Your goal = How many lines in the material below contain the string "Remote", matching its capitalization exactly? Reply with the number alone.

Entries supplied =
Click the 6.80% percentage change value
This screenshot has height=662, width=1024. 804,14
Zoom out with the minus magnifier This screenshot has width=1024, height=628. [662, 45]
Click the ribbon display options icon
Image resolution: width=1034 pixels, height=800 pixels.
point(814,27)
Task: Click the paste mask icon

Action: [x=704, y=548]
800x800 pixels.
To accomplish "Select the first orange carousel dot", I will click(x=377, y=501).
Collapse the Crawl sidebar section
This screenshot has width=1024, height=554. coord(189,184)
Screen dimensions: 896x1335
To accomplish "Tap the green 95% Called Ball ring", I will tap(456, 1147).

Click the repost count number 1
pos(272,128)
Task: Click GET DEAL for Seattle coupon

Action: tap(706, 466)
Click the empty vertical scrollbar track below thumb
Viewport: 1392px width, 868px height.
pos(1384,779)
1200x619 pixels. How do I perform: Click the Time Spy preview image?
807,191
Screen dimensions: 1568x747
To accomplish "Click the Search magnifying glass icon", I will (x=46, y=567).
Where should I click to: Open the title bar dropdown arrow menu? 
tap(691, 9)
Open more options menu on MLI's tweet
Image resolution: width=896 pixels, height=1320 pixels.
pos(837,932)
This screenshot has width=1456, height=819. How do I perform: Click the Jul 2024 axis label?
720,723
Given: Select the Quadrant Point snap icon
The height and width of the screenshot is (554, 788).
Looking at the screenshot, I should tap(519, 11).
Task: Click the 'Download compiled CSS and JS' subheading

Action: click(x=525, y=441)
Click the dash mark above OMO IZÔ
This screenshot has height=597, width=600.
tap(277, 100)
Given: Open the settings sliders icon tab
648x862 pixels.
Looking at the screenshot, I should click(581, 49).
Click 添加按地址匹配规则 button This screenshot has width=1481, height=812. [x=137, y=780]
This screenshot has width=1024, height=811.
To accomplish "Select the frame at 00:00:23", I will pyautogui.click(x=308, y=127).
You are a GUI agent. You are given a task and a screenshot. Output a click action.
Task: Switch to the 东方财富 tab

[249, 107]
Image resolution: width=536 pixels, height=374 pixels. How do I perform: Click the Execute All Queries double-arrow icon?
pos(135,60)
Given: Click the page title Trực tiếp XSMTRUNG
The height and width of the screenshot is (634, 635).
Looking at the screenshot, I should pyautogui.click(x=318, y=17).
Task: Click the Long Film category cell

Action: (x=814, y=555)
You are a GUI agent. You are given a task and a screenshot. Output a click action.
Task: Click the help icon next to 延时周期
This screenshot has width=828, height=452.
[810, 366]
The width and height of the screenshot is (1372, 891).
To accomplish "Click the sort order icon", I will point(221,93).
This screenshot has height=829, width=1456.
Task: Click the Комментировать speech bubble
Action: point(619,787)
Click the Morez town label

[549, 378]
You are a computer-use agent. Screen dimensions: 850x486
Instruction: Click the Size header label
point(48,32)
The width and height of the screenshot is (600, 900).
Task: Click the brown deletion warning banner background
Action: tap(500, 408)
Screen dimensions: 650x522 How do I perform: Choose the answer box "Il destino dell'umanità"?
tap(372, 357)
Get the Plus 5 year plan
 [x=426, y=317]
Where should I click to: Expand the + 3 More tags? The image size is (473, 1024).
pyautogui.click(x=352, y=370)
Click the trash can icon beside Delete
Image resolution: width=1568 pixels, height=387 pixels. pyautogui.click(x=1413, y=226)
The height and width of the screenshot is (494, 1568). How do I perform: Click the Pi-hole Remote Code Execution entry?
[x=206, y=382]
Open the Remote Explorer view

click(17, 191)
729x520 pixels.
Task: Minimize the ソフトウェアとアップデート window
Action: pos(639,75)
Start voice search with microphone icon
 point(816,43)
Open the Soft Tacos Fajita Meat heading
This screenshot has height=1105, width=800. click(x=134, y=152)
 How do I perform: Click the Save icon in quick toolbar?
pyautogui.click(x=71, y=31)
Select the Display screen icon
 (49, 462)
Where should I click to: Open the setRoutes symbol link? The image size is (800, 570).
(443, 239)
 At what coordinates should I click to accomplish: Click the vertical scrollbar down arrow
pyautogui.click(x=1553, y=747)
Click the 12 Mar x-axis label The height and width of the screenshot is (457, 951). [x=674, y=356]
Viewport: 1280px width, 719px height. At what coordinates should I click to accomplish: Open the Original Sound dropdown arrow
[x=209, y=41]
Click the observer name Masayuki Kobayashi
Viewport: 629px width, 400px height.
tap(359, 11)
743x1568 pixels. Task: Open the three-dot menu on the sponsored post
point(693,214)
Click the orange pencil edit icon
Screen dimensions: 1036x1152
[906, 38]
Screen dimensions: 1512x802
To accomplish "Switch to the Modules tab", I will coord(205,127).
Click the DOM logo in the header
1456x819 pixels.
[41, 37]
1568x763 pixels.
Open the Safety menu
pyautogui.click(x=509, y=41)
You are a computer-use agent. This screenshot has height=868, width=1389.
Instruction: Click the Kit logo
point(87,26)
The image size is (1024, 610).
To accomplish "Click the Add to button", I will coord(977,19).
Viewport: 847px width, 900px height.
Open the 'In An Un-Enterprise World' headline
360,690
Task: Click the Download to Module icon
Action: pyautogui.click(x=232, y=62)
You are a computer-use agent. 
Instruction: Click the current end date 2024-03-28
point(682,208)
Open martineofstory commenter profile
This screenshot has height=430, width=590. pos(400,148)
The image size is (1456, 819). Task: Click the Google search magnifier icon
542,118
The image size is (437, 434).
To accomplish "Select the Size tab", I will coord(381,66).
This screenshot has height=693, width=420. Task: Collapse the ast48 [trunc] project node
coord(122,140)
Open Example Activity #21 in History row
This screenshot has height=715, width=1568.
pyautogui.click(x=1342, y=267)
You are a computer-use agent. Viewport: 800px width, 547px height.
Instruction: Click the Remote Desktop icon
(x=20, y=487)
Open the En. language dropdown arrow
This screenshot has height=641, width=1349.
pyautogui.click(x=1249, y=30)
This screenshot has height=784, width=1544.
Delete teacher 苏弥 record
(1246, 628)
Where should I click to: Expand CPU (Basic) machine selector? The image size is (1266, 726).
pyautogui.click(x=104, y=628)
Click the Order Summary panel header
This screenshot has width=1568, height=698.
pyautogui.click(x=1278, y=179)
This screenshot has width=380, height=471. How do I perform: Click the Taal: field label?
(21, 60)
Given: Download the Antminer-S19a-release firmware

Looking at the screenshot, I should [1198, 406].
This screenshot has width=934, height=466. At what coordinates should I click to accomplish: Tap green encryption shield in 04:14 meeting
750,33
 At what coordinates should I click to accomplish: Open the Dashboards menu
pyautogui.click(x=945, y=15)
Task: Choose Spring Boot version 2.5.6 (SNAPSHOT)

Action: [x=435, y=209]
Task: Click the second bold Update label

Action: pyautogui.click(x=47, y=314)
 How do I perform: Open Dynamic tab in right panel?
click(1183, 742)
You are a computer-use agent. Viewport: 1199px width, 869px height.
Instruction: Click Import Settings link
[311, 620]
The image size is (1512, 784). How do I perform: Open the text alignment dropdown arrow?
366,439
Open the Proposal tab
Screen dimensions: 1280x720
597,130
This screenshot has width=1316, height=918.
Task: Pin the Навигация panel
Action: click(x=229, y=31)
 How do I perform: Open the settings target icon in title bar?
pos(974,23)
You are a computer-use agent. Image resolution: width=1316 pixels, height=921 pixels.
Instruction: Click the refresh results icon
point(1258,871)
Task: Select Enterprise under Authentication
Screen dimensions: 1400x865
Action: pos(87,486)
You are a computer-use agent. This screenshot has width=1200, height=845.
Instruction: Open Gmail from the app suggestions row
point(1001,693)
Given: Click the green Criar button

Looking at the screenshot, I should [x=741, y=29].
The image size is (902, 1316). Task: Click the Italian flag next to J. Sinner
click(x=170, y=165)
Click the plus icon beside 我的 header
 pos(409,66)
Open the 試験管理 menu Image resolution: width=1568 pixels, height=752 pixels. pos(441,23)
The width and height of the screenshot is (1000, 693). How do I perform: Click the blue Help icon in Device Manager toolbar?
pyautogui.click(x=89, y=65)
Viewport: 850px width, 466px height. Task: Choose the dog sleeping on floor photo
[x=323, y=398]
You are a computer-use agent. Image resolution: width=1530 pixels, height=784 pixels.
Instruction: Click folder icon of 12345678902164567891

Task output = 3